Derrota del fascismo alemán

0
1046

Sabemos que históricamente los imperios han querido apoderarse del mundo. En todos los tiempos ha sido así, pero ¿lo han logrado? Y cuando lo lograron en parte, ¿han podido conservarlo? Hitler creyó que podría lograrlo, y por cierto que estuvo cerca, pero…

El 9 de mayo de 1945 los jerarcas nazis Keitel, Von Friedsburg y Shtumpf firmaron cabizbajos ante el eminente mariscal soviético Gueorghi Zhukov y el británico Arthurd Tedder, en representación de los aliados europeos, aquel documento que decía: “Nosotros, los abajo firmantes, en nombre del Mando Supremo Alemán, convenimos en la capitulación inmediata e incondicional de todas nuestras fuerzas armadas (…) ante el Mando Supremo del Ejército Rojo Soviético, y al mismo tiempo ante el Mando Supremo de las Fuerzas Aliadas…”.

Aquellas firmas se estampaban en el documento acreditado en el suburbio berlinés de Kartshorst, porque Josif Stalin, presidente de la URSS, consideró oportuno que se hiciera en la misma capital del derrumbado imperio nazi-fascista, como ejemplo para el mundo. Mientras, paralelamente, se rubricaba en la ciudad francesa de Reims, un documento semejante. Así concluía, en lo fundamental, la Segunda Guerra Mundial.

Hay que meditar a qué costo se logró ese resultado que salvó a la humanidad de la peste fascista que quiso apoderarse del mundo. Las cifras de muerte de millones de soldados en campos de batalla, y en las ciudades ocupadas y cercadas, de millones de los seres humanos más vulnerables, mujeres, ancianos y niños, perecidos por el tormento del hambre, el frío y la insalubridad, y en los campos de concentración nazis, se calculan en 50 millones. La destrucción es incalculable. El horror inolvidable. De lo muertos, la URSS “aportó” casi 30 millones. Estados Unidos fue el país de todos los aliados, que menos bajas tuvo que lamentar y ningún daño en su territorio continental, porque siempre ha hecho guerras lejos de sus fronteras, y fue el ganador supremo de aquella conflagración mundial de la que nos separan 72 años.

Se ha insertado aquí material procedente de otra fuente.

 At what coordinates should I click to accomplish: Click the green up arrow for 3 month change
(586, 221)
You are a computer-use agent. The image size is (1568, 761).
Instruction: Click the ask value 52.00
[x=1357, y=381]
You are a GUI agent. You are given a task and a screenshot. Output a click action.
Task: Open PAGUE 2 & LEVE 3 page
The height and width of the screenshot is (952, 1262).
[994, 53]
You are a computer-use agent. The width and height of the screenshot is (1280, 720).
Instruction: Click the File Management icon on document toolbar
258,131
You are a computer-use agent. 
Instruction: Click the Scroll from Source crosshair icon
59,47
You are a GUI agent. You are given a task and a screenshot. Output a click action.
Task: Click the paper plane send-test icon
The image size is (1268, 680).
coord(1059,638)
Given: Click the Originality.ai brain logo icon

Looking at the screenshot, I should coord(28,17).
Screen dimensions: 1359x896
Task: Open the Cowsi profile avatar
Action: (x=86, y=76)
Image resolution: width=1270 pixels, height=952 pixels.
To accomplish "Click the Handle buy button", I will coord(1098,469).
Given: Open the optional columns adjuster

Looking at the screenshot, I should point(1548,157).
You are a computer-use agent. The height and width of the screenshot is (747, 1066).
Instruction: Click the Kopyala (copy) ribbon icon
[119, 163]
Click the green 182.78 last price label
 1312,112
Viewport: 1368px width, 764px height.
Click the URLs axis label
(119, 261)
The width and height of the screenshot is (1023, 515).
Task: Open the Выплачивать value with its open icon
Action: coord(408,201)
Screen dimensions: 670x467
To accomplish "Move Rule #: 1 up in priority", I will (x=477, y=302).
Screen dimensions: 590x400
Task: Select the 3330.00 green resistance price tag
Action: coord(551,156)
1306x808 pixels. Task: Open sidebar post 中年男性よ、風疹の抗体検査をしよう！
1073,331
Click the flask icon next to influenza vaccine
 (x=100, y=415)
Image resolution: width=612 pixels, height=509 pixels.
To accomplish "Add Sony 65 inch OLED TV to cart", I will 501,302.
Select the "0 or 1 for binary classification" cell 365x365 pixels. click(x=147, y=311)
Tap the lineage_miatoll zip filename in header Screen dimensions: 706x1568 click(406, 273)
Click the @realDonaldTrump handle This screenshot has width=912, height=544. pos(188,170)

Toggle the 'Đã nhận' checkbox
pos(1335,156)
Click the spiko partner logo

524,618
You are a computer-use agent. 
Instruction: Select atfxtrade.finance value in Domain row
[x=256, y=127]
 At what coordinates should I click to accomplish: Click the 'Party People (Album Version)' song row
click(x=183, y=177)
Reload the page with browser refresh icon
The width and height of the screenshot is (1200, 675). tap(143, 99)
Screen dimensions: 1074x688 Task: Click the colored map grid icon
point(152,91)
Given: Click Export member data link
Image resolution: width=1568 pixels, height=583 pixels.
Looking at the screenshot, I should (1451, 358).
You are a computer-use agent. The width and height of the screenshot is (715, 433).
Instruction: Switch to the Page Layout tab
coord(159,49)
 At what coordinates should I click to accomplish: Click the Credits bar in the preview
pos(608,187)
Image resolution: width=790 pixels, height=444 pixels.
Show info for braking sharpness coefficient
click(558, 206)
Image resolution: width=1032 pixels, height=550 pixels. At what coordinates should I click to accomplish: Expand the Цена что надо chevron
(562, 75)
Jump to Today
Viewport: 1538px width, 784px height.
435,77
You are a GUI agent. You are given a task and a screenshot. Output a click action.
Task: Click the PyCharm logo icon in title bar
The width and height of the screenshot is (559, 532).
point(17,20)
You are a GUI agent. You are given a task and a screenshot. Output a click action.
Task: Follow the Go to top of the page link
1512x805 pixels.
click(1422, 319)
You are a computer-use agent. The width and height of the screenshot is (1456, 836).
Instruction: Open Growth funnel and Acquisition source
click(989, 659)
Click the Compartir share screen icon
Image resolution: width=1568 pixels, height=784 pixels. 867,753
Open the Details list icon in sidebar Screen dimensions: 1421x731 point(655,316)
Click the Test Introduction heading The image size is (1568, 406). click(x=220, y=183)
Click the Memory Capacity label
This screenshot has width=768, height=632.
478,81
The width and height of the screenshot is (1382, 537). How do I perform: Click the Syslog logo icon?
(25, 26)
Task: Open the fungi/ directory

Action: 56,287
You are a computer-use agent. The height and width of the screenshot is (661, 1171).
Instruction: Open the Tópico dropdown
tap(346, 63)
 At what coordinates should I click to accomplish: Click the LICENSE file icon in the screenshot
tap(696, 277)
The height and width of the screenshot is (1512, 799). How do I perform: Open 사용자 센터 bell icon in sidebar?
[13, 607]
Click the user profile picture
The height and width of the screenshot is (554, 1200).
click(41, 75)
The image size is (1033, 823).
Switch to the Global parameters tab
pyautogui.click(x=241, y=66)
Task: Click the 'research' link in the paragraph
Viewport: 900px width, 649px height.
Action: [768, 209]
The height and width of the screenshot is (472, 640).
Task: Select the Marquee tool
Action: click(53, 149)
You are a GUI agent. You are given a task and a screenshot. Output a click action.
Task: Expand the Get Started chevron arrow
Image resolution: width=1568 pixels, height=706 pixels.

Ahora retorna ese peligro para la humanidad. El fascismo, fase superior del imperialismo, es barbarie antigua, moderna y contemporánea. ¿Pongo un ejemplo de su “ideología”…? Me remito a frases de Bush, “el hijo”, que dijo haberlas tomado textualmente de un documento original utilizado en la Escuela de Guerra de las Fuerzas Armadas de Estados Unidos, dice:

“La única manera de contener las creencias del enemigo es matando a los creyentes”. “No se guíe por regla alguna: cuando los romanos confrontaron problemas con Cartago, demolieron la ciudad y regaron el terreno con sal… Masacrar la población aborigen es genocidio…, pero ha probado ser eficaz…”. Son ideas fascistas. Y ¿no les parece un tanto conocidas, en la actualidad reciente, en diversos lugares del planeta?

Bien hace la CELAC de recordar a los pueblos y gobiernos la necesidad de mantener bien vigente la Proclama de la América Latina como Zona de Paz, y oponerse a la violencia golpista y defender el diálogo en Venezuela. También se hace evidente cumplir todo lo que pidió el periodista checoslovaco Julius Fucik en su Reportaje al pie de la horca… “¡Hombres, estad alertas…!”.